TASK REQUIREMENTS: Reproduce the rows verbatim, covering the stretch from the line containing "Task: Tap the section number 194IB" through the line containing "Action: click(x=287, y=774)", including both of those lines.

INPUT:

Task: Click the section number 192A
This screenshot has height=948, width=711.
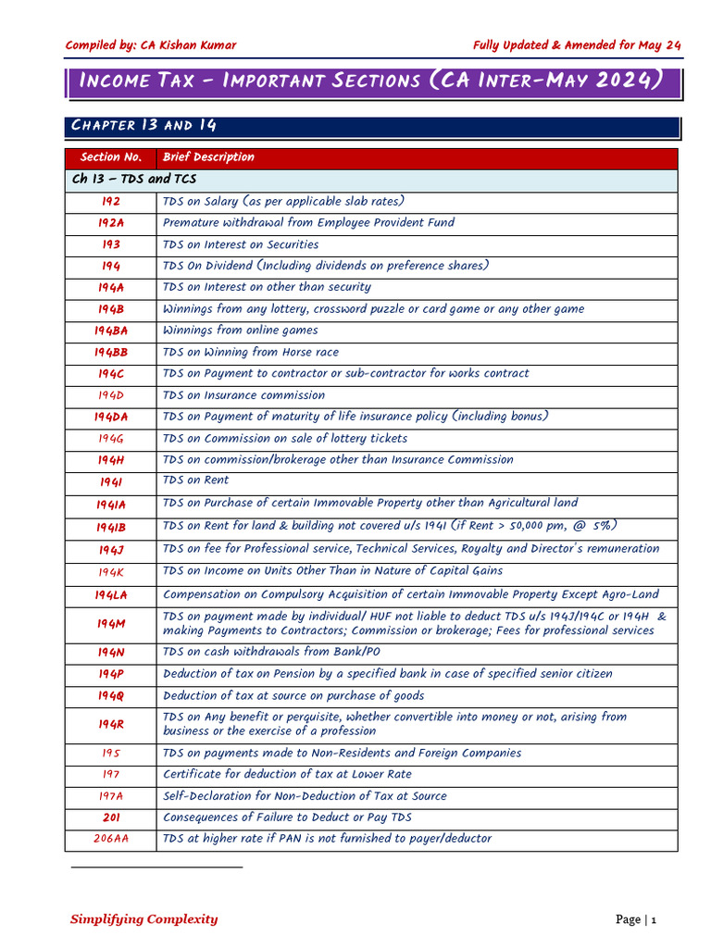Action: click(x=111, y=223)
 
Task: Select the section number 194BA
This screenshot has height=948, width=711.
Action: click(x=111, y=331)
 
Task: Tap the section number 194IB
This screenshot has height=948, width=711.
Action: click(x=111, y=527)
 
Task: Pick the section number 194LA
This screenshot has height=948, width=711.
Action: click(x=111, y=595)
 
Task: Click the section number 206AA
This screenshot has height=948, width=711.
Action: click(x=111, y=839)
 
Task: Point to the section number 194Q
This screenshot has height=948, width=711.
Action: click(x=111, y=696)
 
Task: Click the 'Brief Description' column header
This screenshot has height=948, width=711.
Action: click(x=208, y=157)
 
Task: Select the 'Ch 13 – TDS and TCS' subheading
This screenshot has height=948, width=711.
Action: click(x=134, y=180)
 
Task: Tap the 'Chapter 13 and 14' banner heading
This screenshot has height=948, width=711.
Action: click(x=144, y=126)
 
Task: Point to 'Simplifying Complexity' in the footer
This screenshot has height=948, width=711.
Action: click(x=144, y=919)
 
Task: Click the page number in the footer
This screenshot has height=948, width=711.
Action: click(x=653, y=919)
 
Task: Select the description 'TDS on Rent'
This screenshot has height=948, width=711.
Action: click(x=195, y=480)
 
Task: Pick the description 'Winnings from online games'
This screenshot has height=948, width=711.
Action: click(x=240, y=331)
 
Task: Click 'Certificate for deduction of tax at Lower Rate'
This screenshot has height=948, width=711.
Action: click(x=287, y=774)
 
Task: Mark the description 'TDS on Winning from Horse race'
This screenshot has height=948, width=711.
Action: click(x=251, y=352)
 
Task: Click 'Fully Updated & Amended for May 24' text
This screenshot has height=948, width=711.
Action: click(x=577, y=45)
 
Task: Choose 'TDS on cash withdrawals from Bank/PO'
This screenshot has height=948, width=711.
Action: click(x=271, y=653)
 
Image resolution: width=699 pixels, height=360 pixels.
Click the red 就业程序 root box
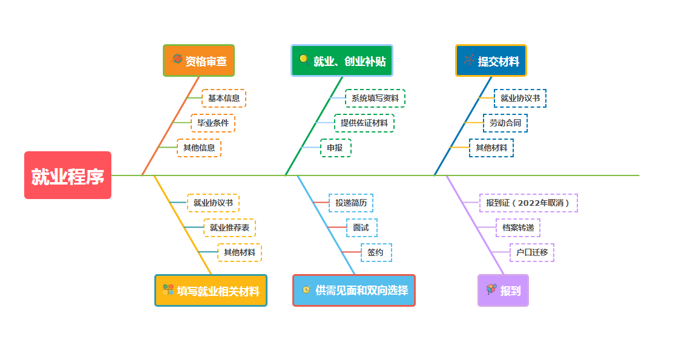(68, 175)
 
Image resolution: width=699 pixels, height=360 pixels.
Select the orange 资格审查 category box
(199, 61)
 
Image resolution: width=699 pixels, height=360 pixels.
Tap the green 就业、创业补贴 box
(342, 61)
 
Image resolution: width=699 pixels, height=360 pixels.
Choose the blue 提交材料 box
(491, 61)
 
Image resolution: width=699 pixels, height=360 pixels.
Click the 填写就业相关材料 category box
(211, 290)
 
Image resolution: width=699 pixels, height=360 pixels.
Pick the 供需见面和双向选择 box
(354, 290)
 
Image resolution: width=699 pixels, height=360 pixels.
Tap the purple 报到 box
(503, 290)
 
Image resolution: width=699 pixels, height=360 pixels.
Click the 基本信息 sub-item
(224, 98)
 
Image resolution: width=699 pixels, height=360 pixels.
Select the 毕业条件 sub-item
(213, 123)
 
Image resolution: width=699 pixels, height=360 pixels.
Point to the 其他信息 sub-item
(199, 148)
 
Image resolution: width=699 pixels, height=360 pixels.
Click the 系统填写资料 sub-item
(375, 98)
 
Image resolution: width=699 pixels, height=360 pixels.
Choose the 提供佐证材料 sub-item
(364, 123)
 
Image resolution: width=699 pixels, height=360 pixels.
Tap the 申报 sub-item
(335, 148)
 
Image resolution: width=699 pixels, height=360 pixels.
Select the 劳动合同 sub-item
(505, 123)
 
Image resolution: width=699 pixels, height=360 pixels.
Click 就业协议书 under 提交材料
(520, 98)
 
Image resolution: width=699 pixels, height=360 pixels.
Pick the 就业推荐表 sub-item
(229, 227)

SOLVED PROBLEM:
Task: Tap the section number 194IB
This screenshot has height=948, width=711.
Action: click(x=111, y=527)
 
Task: Pick the section number 194LA
This screenshot has height=948, width=711.
Action: click(x=111, y=595)
 
Task: Click the section number 206AA
This screenshot has height=948, width=711.
Action: click(x=111, y=839)
 
Task: Point to the section number 194Q
This screenshot has height=948, width=711.
Action: click(x=111, y=696)
 
Task: Click the 'Brief Description' column header
This screenshot has height=948, width=711.
Action: click(x=208, y=157)
 
Task: Select the 'Ch 13 – TDS and TCS' subheading
This screenshot has height=948, width=711.
Action: click(x=134, y=180)
 
Task: Tap the 'Chapter 13 and 14' banner heading
This screenshot has height=948, width=711.
Action: click(x=144, y=126)
 
Task: Point to 'Simplifying Complexity' in the footer
This screenshot has height=948, width=711.
Action: click(x=144, y=919)
 
Task: Click the page number in the footer
This screenshot has height=948, width=711.
Action: click(x=653, y=919)
 
Task: Select the description 'TDS on Rent'
This screenshot has height=948, width=711.
Action: click(x=195, y=480)
 
Task: Pick the description 'Winnings from online games'
This screenshot has height=948, width=711.
Action: click(x=240, y=331)
 
Task: Click 'Certificate for deduction of tax at Lower Rate'
This screenshot has height=948, width=711.
Action: click(x=287, y=774)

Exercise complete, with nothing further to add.